PROJECT ABSTRACT Microneedles (MNs) are micron scale projections that allow for improved drug delivery through the skin via formation of transient micropores. For successful transdermal drug delivery, it is crucial that the micropores remain open (drug delivery ceases rapidly after micropore closure, usually within ~48 hrs). Delaying micropore closure would be advantageous by allowing a longer period of drug delivery from each MN treatment. Previous methods that have been explored for delaying micropore closure timeframes did not account for the biochemical differences seen in diverse skin types; further, previous studies did not address the physiological processes that impact micropore closure. We have shown that darker skin types have longer micropore closure timeframes. This could result in altered therapeutic outcomes from unexpected drug delivery windows in diverse skin types, which may be especially problematic for drugs with narrow therapeutic windows. Catecholamines such as dopamine play a role in cutaneous wound healing and may mediate micropore closure, but the direct role of dopamine in micropore closure has never been studied. Dopamine may alter wound healing through dopamine receptor binding and subsequent cAMP modulation. Interestingly, melanin production (responsible for skin color) also relies on the same dopaminergic precursors and alters intracellular cAMP production. Therefore, we hypothesize that drug delivery through micropores in diverse skin types will differ in a manner dependent upon micropore closure times, and variability in micropore closure among skin types is influenced by dopamine secretion and receptor signaling. To test this, we will establish a translational approach through two Aims. In Aim 1 we will assess the impact of differences in micropore closure times on model drug absorption using a pharmacokinetic study. In Aim 2 we will investigate how dopamine D1/D2 receptor signaling alters microwound recovery using a dual in-vitro knockdown approach. The overall goal is to identify a possible pharmaceutical target for delaying micropore closure, ultimately improving MN-assisted transdermal drug delivery and informing development of better MN products for diverse populations.
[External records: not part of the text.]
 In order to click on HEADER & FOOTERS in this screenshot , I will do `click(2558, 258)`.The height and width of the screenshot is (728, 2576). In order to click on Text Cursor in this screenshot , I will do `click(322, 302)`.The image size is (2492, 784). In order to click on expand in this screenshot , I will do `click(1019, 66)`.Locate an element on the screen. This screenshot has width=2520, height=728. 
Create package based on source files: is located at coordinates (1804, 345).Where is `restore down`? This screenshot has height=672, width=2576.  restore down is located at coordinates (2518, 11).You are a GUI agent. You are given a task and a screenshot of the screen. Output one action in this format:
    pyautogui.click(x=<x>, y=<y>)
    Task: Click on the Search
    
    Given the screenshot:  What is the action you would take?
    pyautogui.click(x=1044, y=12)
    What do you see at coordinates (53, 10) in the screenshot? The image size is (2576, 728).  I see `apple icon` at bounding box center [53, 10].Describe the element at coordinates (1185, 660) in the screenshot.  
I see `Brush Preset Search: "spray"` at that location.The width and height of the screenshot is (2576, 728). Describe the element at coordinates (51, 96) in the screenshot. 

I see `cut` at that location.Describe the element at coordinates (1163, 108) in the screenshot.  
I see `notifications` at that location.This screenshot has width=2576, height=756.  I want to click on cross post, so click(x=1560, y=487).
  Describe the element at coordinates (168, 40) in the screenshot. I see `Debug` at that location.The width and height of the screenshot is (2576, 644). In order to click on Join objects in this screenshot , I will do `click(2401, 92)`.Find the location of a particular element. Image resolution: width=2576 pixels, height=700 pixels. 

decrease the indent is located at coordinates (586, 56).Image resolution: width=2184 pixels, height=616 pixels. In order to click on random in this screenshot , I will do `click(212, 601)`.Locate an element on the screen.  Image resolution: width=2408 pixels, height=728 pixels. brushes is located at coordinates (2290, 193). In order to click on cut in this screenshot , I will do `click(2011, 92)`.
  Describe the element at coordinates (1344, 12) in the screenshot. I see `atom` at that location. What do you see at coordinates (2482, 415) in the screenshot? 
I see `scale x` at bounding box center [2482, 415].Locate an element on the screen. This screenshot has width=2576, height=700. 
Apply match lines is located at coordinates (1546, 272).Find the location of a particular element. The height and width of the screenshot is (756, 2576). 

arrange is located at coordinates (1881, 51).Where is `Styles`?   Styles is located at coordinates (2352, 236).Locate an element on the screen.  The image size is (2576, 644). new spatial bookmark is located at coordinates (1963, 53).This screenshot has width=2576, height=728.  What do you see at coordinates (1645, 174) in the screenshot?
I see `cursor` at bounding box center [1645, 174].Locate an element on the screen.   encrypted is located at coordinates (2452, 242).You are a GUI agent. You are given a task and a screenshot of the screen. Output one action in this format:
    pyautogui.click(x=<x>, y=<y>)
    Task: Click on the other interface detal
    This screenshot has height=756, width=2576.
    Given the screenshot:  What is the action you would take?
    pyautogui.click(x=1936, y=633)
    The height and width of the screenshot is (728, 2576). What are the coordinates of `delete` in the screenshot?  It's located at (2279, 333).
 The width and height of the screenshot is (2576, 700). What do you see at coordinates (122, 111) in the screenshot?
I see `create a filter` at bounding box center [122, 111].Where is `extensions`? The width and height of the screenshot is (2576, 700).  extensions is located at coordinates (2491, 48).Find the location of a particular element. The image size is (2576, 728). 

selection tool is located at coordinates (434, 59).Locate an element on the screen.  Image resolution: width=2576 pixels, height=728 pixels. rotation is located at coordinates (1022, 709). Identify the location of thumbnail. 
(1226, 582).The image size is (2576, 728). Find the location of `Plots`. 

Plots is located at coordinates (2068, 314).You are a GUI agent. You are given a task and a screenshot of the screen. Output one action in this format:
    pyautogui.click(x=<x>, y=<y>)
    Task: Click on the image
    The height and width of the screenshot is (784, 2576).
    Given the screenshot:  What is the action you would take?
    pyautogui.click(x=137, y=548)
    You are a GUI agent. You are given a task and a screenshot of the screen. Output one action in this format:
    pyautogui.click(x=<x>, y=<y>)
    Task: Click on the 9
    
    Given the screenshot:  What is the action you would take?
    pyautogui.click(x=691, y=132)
项目摘要 微针（MN）是微米级的突出物，其允许通过微针（MN）改善通过皮肤的药物递送。 瞬时微孔的形成。对于成功的透皮药物递送，至关重要的是微孔 保持开放（药物输送在血管闭合后迅速停止，通常在约48小时内）。延迟时间 通过允许每次MN治疗的较长时间的药物递送，封闭将是有利的。先前 已经探索的延迟关闭时间框架的方法没有考虑到 在不同皮肤类型中观察到的生物化学差异;此外，以前的研究没有解决生理学差异。 影响关闭的流程。我们已经证明，深色皮肤的人有更长的寿命。 关闭时限。这可能会导致意外的药物递送窗口改变治疗结果 在不同的皮肤类型中，这对于具有窄治疗窗的药物可能是特别成问题的。 多巴胺等儿茶酚胺类物质在皮肤伤口愈合中起作用，并可能介导炎症反应。 关闭，但多巴胺的直接作用，在脑白质关闭从来没有被研究过。多巴胺可以改变 通过多巴胺受体结合和随后的cAMP调节的伤口愈合。有趣的是， 产生（负责皮肤颜色）也依赖于相同的多巴胺能前体， cAMP产生。因此，我们假设通过不同皮肤类型中的微孔的药物递送将 不同的方式取决于血管闭合时间，以及皮肤之间血管闭合的变异性 类型受多巴胺分泌和受体信号的影响。为了验证这一点，我们将建立一个 通过两个目标。在目标1中，我们将评估不同的关闭时间对 使用药代动力学研究模拟药物吸收。在目标2中，我们将研究多巴胺D1/D2 受体信号传导使用双重体外敲低方法改变微创伤恢复。总体目标是 确定一个可能的药物靶点，用于延迟腹膜后淋巴结闭合，最终改善MN辅助的 经皮给药和为不同人群开发更好的MN产品提供信息。